Part of the problem is structural. DeFi systems are often composed of multiple interconnected protocols, each introducing its own potential weaknesses. A flaw in one component can cascade across the ecosystem, as the latest episode demonstrates.
Traditional financial institutions are not immune to cyberattacks. In 2016 hackers linked to North Korea attempted to steal nearly $1 billion from Bangladesh's central bank, ultimately escaping with about $101 million before the fraud was detected.
Yet there is a crucial difference. In conventional finance, transactions can often be halted or reversed if suspicious activity is detected in time. In DeFi, code governs outcomes with little scope for intervention. Once a transaction is executed, it is usually final.
This rigidity is both a strength and a weakness. It eliminates the need for trusted intermediaries but leaves little room for error. When vulnerabilities are exploited, losses can be swift and irreversible. Attention is now focused on one of DeFi's most persistent vulnerabilities: cross-chain bridges.
These systems allow assets to move between different blockchains by locking tokens on one network and issuing equivalents on another. In theory, they enable a more interconnected ecosystem. In practice, they introduce additional layers of complexity and risk.
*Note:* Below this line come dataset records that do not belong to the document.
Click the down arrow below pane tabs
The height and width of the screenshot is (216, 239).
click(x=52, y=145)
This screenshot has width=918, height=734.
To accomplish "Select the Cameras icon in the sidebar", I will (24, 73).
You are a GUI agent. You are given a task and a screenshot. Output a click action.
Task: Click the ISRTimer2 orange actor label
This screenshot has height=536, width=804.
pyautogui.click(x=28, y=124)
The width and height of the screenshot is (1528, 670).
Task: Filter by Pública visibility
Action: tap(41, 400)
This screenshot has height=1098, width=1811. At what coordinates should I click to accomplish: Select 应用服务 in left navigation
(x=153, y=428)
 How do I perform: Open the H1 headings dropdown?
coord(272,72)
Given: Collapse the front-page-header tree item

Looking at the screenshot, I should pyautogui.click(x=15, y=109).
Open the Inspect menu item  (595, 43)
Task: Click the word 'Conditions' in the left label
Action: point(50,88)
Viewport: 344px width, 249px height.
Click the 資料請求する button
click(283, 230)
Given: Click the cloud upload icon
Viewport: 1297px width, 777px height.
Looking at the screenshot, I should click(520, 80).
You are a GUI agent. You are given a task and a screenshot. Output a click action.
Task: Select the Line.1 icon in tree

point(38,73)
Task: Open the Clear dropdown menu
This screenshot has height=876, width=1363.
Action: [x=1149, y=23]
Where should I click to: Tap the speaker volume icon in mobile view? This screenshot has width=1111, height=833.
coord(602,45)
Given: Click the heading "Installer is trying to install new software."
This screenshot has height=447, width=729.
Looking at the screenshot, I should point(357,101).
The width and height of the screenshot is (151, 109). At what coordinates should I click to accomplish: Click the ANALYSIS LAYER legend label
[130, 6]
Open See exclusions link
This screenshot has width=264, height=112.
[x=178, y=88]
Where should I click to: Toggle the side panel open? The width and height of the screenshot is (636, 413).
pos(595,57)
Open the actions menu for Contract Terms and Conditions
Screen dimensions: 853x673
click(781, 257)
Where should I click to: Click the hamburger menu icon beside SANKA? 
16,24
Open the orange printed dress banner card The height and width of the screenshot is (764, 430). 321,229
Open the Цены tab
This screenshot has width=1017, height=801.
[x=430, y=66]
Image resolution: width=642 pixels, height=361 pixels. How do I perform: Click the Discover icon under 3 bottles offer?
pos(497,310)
The Kelp DAO exploit appears to have hinged on such a bridge. Attackers triggered a function that convinced the system a legitimate transfer had occurred on another blockchain. The bridge, accepting the message as genuine, released tokens it should have retained.
At the heart of the issue was a weak validation mechanism. The system reportedly relied on a single validator to confirm cross-chain messages. This created a single point of failure. Once that validator was compromised or deceived, the entire structure was exposed.
The consequences were immediate and far-reaching. Around 116,500 rsETH tokens, representing roughly 18% of the asset's circulating supply, were drained. Because these tokens were widely used as collateral across multiple DeFi platforms, the impact quickly spread.
Several protocols, including Aave and others, paused markets linked to the affected asset. Users rushed to withdraw funds, amplifying the shock. In total, more than $5 billion in ether was reportedly pulled from Aave alone as investors sought to reduce exposure.
For now, confidence appears shaken but not broken. DeFi has weathered crises before, from protocol collapses to market crashes, and has often emerged with renewed momentum.
Whether this time is different remains to be seen. The growing sophistication of attacks suggests that vulnerabilities are not being eliminated so much as transformed. Each new layer of innovation introduces fresh risks, even as it addresses old ones.
Crypto traders are likely to remain cautious. The recent outflows reflect a pragmatic response to uncertainty rather than a wholesale rejection of the sector.
Still, the message is clear. In a system governed by code, trust must be earned not through reputation or regulation, but through resilience. For decentralised finance, that remains a work in progress.